Quien ama mucho es muy feliz

La felicidad aristotélica habría de concebirse, más que como un derecho, como el “deber fundamental” de exprimir la propia vida y hacerla rendir al máximo

Directa y exclusivamente

La felicidad es directa y exclusivamente proporcional a nuestra capacidad de amar, expresada en actos.

La felicidad es directa y exclusivamente proporcional a la calidad de nuestro amor.

Felicidad-perfección y felicidad-dicha

Cuando preguntas a un contemporáneo si es o no feliz, de manera connatural piensa en la dicha: responderá que “sí” o que “no”, en función del grado de satisfacción que le proporcionen sus actividades. 

Ser feliz se interpreta hoy como “estar bien en la propia piel”, “sentirse a gusto con uno mismo”, “disfrutar a tope” y un largo etcétera, siempre en la línea de las gratificaciones que puede dispensar la existencia humana… y a las que todos tenemos “derecho” (concebir la felicidad como un derecho fundamental —y el no ser feliz como una tremenda injusticia— es propio también de nuestros días).

Hoy, la felicidad suele concebirse como el derecho a disfrutar de la propia existencia: como dicha o satisfacción absoluta. 

Como la causa y su efecto

No era así entre los clásicos, que identificaban la felicidad con el desarrollo personal, fruto del propio esfuerzo. 

Por eso, para evitar equívocos, la eudemonía de Aristóteles se traduce hoy por “vida lograda”, no por felicidad.

Más aún: interpretada con los esquemas actuales, la felicidad aristotélica habría de concebirse, más que como un derecho, como el “deber fundamental” de exprimir la propia vida y hacerla rendir al máximo.

Y el gozo, más que la felicidad (concebida primariamente como plenitud), sería un efecto o consecuencia de ella. 

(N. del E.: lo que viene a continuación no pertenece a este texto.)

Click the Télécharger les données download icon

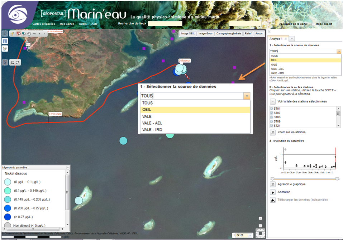click(x=273, y=200)
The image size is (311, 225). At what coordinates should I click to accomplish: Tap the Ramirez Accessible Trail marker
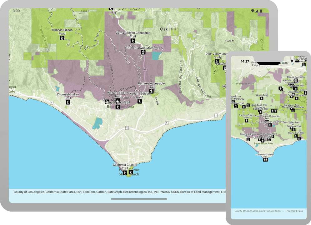pos(151,92)
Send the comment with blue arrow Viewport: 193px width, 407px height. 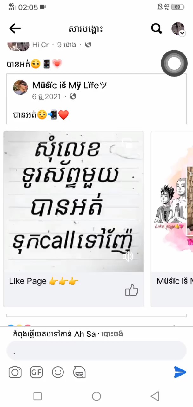point(180,372)
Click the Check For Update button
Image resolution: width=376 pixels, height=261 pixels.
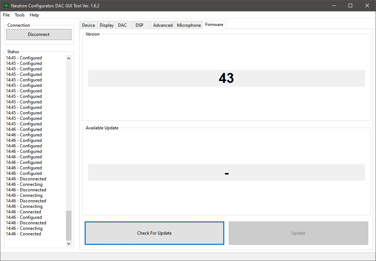tap(154, 233)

La felicidad, entendida como perfección (la felicidad-perfección), traería como consecuencia la felicidad-dicha.

Los mecanismos del gozo

No estamos ante algo insólito. 

Buena parte de las experiencias placenteras derivan del buen “funcionamiento” de nuestras facultades. 

Una o varias facultades alcanzan una relativa perfección, de la que se sigue un deleite proporcional al desarrollo logrado.

La satisfacción, en sus diversas modalidades, deriva del ejercicio correcto de una o más facultades.

En el límite…

La felicidad-dicha sería, entonces, la resonancia subjetiva provocada por el enriquecimiento de la persona en cuanto persona.

El crecimiento de una porción de nuestro ser provoca una satisfacción parcial y transitoria; el de la persona en cuanto persona nos acerca a la felicidad.

Solo el amor

Pero solo una acción es capaz de hacernos crecer como personas y engendrar la dicha correspondiente: el amor que culmina en la entrega.

Las demás actividades son lo que son, con su grandeza y su limitación constitutivas. 

Solo el amor carece de límites (al amar más, dilato las fronteras de mi corazón) y solo él es capaz de transformar en amor el resto de mis actos (todo lo legítimo puede convertirse en amor).

Realizadas por amor, todas las acciones legítimas se transforman en amor.

Realizada por amor, cualquier acción legítima se transforma en amor.

El mejor pianista

Suelo comparar la consecución humana de la felicidad con lo que sucede al mejor pianista de todos los tiempos: grandioso, pero siempre en camino, necesitado de avanzar cada jornada. 

Si durante uno o dos meses se relaja y abandona la práctica de su arte, deja de ser el mejor. 

Pero, en virtud de su grandeza, para crecer no le bastan las escalas o las interpretaciones rutinarias. 

Para subir más alto, justo por ser el mejor, necesita crear: en la composición o en la interpretación.

El mejor, para crecer, necesita actividades proporcionadas a su inmensa talla, a su condición de “el mejor”.

La plenitud humana

También la persona humana es grandiosa y limitada: debe siempre aspirar a más.

Pero, justo en virtud de su grandeza, para crecer como persona no le basta cualquier acción: 

Estamos ante crecimientos auténticos, pero sectoriales, de los que deriva una satisfacción también parcial.

Para crecer como persona y ser feliz, el hombre necesita aquella actividad en la que manifiesta su sublime grandeza: el amor, la entrega de sí, capaz también de transformar en amor las demás acciones legítimas.

La persona humana se acerca a la felicidad en la medida en que transforma en amor todo cuanto hace: quien ama mucho y bien, es muy, muy feliz.